Примерно тогда же я выяснила, что мать страдала шизофренией. В те времена врачи называли это маниакальной депрессией (сейчас это называют биполярным расстройством). Для меня, совсем еще ребенка, все эти сложные медицинские термины звучали как абракадабра – я не понимала, что они означают.
Мать лежала в самых разных психиатрических отделениях больниц практически на протяжении всего моего детства. С восьми до шестнадцати лет я жила кочевницей, скитающейся по домам друзей и родственников, и никогда по-настоящему не чувствовала себя желанным гостем. Я ощущала себя бездомной приживалкой, у которой к тому же и мать была настоящим монстром. А возвращаясь в свой собственный дом, когда мать отпускали из очередной больницы, я чувствовала себя еще хуже, потому с ней я вообще жила как на пороховой бочке.

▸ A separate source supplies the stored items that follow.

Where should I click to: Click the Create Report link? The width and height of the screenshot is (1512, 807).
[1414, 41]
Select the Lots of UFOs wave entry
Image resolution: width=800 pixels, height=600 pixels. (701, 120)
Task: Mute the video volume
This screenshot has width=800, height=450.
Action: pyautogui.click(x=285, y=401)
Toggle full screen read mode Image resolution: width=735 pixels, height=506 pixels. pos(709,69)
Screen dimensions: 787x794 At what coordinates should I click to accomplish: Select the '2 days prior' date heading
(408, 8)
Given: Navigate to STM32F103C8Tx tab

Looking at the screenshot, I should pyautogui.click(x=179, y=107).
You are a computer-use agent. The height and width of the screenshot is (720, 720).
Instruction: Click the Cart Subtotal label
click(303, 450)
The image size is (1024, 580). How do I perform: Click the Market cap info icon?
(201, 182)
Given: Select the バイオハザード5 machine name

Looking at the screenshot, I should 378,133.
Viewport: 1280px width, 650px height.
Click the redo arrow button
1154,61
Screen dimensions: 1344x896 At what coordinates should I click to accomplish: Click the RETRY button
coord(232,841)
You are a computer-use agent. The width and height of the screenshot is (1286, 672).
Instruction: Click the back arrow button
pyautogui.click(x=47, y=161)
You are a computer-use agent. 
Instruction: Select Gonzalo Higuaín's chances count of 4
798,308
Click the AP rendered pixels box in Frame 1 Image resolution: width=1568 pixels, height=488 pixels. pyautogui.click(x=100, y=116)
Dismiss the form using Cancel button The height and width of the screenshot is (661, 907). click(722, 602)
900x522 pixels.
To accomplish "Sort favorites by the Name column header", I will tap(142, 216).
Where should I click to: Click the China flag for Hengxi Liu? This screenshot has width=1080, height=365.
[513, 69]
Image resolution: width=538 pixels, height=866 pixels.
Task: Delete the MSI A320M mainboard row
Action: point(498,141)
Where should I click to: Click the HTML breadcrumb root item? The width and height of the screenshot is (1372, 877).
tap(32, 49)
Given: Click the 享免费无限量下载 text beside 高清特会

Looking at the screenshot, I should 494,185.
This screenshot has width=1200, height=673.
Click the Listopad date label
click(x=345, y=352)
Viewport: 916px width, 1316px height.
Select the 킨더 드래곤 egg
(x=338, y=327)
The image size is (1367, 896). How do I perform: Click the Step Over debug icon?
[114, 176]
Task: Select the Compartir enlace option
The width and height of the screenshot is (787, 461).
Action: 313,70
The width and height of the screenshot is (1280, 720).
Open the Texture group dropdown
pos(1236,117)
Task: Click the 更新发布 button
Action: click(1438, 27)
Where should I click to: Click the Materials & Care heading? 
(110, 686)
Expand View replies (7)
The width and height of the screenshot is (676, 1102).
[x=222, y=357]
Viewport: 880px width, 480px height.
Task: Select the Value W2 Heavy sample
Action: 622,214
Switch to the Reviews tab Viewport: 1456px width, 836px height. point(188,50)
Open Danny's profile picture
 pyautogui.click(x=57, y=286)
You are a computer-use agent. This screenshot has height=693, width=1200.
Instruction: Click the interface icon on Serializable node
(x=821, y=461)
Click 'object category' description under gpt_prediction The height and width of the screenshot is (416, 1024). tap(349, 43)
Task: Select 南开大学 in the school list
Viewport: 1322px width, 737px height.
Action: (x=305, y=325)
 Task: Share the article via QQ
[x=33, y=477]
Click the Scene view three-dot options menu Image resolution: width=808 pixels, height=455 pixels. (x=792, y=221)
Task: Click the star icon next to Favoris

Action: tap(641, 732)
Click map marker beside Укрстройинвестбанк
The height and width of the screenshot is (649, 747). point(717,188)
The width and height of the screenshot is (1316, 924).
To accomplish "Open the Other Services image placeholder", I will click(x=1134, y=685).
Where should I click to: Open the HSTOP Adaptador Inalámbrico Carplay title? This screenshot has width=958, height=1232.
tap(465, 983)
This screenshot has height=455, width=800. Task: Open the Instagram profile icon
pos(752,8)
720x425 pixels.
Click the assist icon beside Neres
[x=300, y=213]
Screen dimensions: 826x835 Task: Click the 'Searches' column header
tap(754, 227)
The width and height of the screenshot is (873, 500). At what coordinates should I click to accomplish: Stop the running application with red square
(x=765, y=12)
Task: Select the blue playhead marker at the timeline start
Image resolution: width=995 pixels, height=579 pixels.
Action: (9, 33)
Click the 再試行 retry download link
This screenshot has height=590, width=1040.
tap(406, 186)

Никогда в жизни я не думала, что смогу простить ее за то, что она отняла у меня детство. Я уехала из дома сразу, как смогла; я покинула родной город, поступила в колледж и только тогда начала немного приходить в себя. Хотя и на расстоянии от дома я ощущала вину – теперь уже из-за того, что не желала видеть мать. И все же… после всей боли и травм, причиненных мне в детстве, я все еще тосковала по ее любви.
На протяжении многих лет я потратила много времени и денег на психотерапию в попытке расшифровать свои собственные чувства и обиды. Я знала, что мне нужно исцелиться, чтобы двигаться вперед и строить более здоровые отношения с людьми и с матерью. К тому времени, когда мне перевалило за тридцать, ее психотические эпизоды стали приглушенными и гораздо менее частыми. Но когда болезнь снова вырывалась на свободу, с матерью было невозможно здраво рассуждать или вести переговоры. Я все еще боялась ее и все еще не могла ее простить.
После долгих колебаний и опасений однажды я решила встретиться с ней для разговора. Я хотела ей признаться в том, какую сильную травму она мне причинила в детстве. Я думала, что после того, как изолью ей душу, получу какое-то облегчение, исцеление. И еще я надеялась, что вместе с исцелением получу хоть какую-то сатисфакцию.
Я не хотела намеренно причинять ей боль и проявлять жестокость, я хотела вести этот разговор очень спокойно, чтобы не спровоцировать у нее очередной психический припадок.
Я пригласила ее к себе… заварила чай, мы уселись вместе на диване. Я не знала, с чего начать. Мы просто разговорились о моем детстве, а потом я как бы невзначай спросила:
– Мама, а ты помнишь свои приступы, когда я была маленькой? Помнишь, как ты вела себя и что говорила мне?